Tunisia has been largely sealed off to the outside world, with all flights into and out of the country cancelled. The main labor union had called a general strike in response to the killing of politician Mohammed Brahmi.
Tunisia observed an official day of national mourning on Friday, in response to the deadly shooting of secular politician Mohammed Brahmi, with shops and banks closed in anticipation of potentially violent protests.
Brahmi was shot dead on Thursday outside of his home near the capital, Tunis, by unidentified gunmen on a motorbike. The 58-year-old was the second leading member of the leftist Popular Front to be shot dead this year.
In February, Chokri Belaid was gunned down outside of his home, sparking protests that led to resignation of the prime minister. Interior Minister Lofti Ben Jeddou told reporters Friday that Brahmi was killed by the same gun used to assassinate Belaid.
The country's main trade union body, the General Union of Tunisian Labor (UGTT), had called a general strike for Friday to protest against "terrorism, violence and murders." According to Reuters news agency, protesters assembled outside of UGTT headquarters in Tunis on Friday, preparing to march down the city's main boulevard as riot police deployed.

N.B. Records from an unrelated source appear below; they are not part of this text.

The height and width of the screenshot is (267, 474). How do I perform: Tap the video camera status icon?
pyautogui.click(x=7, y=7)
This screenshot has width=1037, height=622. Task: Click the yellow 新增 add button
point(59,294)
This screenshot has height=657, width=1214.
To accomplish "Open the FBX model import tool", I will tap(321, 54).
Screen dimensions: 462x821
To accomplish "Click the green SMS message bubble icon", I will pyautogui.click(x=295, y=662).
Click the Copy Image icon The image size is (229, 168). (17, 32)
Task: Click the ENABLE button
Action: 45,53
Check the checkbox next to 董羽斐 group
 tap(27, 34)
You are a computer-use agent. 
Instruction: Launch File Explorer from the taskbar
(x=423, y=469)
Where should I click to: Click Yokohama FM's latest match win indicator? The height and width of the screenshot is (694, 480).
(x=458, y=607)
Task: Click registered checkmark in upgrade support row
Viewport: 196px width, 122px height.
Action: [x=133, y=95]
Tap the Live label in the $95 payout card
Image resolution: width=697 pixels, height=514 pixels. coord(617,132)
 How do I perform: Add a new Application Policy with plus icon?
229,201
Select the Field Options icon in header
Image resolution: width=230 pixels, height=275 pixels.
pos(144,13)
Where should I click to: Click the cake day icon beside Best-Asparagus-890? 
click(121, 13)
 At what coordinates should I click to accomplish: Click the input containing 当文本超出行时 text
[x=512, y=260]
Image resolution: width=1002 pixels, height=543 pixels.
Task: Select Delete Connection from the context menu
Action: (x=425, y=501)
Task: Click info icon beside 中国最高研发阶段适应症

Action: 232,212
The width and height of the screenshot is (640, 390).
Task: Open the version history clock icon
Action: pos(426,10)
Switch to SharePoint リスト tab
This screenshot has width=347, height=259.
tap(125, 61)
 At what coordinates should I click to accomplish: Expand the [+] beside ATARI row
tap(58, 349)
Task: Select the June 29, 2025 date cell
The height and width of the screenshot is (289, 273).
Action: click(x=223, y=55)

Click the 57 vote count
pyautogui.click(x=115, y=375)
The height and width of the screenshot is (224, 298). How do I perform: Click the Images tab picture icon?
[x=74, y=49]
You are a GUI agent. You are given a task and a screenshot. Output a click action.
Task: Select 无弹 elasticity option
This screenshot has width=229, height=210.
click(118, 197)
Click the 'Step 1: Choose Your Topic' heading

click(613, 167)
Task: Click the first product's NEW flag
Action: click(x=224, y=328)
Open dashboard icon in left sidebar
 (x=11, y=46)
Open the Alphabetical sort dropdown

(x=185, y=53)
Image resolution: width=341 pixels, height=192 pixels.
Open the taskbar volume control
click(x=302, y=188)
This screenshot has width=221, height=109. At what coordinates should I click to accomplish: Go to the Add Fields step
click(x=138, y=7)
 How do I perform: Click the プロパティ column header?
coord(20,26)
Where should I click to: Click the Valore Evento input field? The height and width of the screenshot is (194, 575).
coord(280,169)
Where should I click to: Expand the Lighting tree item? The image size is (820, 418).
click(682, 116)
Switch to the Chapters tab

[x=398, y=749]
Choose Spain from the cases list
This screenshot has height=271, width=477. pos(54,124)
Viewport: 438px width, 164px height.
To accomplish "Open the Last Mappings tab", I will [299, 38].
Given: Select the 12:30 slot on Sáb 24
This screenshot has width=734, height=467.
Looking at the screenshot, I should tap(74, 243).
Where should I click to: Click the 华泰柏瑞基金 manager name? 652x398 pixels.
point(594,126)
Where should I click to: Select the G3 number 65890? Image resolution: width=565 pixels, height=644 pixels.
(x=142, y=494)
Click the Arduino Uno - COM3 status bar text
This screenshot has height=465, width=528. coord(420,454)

UGTT Deputy Secretary-General Sami Tahri said that all sectors of the country were observing the strike, including banks, health services and most public transport. The UGTT claims to have 500,000 members.
Thousands of protesters had already taken to the streets on Thursday in Tunis and Sidi Bouzid, the birth place of the Arab Spring. Demonstrators set fire to offices of the incumbent Islamist Ennahda party in Sidi Bouzid, while riot police fired tear gas at protesters outside of the Interior Ministry in Tunis.
Accusations against Islamist Ennahda party
Brahmi's 19-year-old daughter, Balkis Brahmi, told the AFP news agency that she saw two men dressed in black who fled the murder scene on a scooter.
"At around midday, we heard gunfire and my father crying with pain," she said. "We rushed out - my brother, mother and I - to find his body riddled with bullets at the wheel of his car parked in front of the house."
A state autopsy found that he had been shot 14 times. The slain secular politician's sister, Chhiba Brahmi, accused the governing Ennahda party for the murder. "I accuse Ennahda," Brahmi told AFP. "It was them who killed him."
Similar accusations were leveled against Ennahda after Belaid's assassination in February. The moderate Islamist party denied involvement in Belaid's murder and vehemently rejected similar accusations in connection with Brahmi's assassination.
Ennahda chief Rachid Ghannouchi called Brahmi's killing "a catastrophe for Tunisia," saying that "those behind this crime want to lead the country towards civil war and disrupt the democratic transition."
Tunisian President Moncef Marzouki called the national day of mourning Friday and has asked the army to arrange a state funeral for Brahmi. The slain politician's family postponed his funeral until Saturday, to avoid exacerbating tensions.
Ennahda accuses radical Salafists of being behind the assassinations of both Belaid and Brahmi.